ABOUT THIS TASK:
In the data that follows, find each line containing "computer" and copy it.
"""
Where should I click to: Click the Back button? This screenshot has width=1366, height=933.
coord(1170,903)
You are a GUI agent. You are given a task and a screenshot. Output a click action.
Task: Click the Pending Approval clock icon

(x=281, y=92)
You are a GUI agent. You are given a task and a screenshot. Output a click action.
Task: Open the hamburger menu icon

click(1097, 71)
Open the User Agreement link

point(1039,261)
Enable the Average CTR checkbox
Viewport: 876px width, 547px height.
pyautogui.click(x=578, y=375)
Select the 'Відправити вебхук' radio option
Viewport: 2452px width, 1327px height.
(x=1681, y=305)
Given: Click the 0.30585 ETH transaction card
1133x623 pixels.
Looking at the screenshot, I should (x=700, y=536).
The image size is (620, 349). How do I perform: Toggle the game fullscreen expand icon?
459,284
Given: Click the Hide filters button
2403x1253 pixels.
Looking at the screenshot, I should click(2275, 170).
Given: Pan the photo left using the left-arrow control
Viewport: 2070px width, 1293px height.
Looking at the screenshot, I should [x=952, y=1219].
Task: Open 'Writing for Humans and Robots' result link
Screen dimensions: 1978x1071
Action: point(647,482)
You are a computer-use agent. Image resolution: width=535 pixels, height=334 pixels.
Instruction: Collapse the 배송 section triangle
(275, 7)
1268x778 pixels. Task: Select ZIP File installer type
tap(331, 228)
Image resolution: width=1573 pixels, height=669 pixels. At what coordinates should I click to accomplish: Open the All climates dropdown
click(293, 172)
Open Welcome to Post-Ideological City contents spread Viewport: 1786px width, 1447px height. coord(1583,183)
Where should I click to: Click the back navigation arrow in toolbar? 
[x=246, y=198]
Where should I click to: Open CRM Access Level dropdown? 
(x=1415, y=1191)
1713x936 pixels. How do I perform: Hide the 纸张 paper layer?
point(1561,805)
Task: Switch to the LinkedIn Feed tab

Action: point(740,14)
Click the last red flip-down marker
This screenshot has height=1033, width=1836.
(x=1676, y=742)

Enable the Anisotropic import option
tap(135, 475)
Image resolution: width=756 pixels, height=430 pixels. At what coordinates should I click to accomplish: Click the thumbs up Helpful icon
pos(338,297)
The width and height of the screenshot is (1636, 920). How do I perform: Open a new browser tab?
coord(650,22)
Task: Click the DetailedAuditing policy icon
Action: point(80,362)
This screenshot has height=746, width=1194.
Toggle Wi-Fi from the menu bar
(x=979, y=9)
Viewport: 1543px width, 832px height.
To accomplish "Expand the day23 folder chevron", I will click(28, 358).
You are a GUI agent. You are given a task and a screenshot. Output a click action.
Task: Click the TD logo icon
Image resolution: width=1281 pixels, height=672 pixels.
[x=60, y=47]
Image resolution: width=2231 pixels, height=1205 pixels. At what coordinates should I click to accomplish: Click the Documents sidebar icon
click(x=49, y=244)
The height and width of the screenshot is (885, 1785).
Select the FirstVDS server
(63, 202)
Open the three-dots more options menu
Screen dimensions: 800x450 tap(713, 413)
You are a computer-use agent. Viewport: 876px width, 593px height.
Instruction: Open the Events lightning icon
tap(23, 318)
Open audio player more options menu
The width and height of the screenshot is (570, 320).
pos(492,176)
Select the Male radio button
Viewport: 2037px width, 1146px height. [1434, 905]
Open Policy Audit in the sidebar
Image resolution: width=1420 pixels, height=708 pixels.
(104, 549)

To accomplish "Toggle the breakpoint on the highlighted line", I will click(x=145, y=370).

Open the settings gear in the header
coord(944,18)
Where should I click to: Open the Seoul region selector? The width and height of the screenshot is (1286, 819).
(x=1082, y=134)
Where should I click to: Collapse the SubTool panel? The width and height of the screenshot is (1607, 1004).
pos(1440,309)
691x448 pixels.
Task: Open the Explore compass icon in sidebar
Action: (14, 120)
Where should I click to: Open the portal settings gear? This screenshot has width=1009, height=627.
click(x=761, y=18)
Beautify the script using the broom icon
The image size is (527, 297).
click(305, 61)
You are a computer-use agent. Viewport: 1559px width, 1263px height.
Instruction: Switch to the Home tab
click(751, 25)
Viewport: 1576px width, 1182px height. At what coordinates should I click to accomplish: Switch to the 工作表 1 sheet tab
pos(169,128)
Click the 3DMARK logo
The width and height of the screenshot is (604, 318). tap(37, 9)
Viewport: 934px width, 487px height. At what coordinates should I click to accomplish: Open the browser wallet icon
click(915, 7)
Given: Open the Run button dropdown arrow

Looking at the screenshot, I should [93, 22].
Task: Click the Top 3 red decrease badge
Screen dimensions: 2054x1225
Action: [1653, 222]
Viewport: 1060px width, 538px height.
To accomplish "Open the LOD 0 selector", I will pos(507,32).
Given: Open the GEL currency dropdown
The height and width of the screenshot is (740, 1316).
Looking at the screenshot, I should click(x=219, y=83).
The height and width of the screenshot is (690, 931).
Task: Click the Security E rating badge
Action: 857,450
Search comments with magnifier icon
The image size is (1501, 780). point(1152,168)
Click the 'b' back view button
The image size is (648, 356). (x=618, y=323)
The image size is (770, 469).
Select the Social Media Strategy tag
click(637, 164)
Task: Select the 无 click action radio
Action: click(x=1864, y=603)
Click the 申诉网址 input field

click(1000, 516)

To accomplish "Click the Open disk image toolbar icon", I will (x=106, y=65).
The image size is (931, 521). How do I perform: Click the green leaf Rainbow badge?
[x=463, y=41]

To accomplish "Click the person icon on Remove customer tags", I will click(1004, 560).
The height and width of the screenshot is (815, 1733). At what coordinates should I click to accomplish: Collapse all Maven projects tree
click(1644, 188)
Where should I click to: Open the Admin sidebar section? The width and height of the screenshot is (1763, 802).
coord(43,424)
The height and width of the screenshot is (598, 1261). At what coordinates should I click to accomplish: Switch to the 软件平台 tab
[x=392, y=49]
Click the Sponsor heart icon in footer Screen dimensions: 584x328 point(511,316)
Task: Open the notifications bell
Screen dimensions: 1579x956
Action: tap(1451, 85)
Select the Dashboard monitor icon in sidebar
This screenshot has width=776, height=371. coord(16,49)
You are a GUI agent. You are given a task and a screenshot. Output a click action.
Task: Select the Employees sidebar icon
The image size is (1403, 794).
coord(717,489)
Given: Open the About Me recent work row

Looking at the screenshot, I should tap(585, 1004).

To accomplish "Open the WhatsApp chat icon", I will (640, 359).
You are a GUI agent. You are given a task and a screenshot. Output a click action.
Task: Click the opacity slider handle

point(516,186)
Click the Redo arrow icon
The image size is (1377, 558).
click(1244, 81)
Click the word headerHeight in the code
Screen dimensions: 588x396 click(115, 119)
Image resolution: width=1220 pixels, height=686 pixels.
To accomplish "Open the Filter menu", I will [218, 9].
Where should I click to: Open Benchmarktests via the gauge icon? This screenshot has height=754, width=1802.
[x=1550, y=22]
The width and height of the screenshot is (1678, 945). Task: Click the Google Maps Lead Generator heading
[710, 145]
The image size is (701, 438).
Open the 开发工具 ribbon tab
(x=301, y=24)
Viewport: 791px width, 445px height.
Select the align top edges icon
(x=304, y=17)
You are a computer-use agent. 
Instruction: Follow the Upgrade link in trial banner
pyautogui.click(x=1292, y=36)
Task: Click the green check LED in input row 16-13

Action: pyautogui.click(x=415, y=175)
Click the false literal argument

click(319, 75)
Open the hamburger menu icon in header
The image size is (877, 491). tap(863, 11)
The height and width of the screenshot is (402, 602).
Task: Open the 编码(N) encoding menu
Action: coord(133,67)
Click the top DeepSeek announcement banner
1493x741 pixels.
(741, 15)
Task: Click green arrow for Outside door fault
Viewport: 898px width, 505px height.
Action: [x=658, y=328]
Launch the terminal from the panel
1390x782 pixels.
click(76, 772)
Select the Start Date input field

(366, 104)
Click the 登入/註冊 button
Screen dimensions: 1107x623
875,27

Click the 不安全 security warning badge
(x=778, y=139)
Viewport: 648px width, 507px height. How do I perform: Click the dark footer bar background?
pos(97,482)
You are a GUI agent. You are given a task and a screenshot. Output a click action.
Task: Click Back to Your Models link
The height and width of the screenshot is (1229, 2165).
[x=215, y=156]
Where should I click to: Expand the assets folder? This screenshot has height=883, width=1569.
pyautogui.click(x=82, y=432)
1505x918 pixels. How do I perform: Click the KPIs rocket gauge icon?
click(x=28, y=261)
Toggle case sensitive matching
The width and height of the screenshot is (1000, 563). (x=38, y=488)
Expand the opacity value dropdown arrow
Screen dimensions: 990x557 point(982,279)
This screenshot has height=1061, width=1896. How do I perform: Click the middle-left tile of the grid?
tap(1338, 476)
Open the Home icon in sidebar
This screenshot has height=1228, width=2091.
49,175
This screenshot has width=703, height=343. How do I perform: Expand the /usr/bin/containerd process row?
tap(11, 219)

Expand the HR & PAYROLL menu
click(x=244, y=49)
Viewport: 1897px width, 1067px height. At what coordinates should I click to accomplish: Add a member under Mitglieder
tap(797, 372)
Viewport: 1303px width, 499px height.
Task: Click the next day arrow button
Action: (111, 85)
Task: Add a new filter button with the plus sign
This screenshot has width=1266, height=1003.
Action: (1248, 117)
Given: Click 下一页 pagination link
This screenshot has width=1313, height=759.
"""
ANSWER BELOW:
You are a computer-use agent. Image resolution: width=535 pixels, height=334 pixels.
You are a computer-use agent. Viewport: 876px width, 593px height.
You are a computer-use agent. Viewport: 1559px width, 1263px height.
You are a computer-use agent. 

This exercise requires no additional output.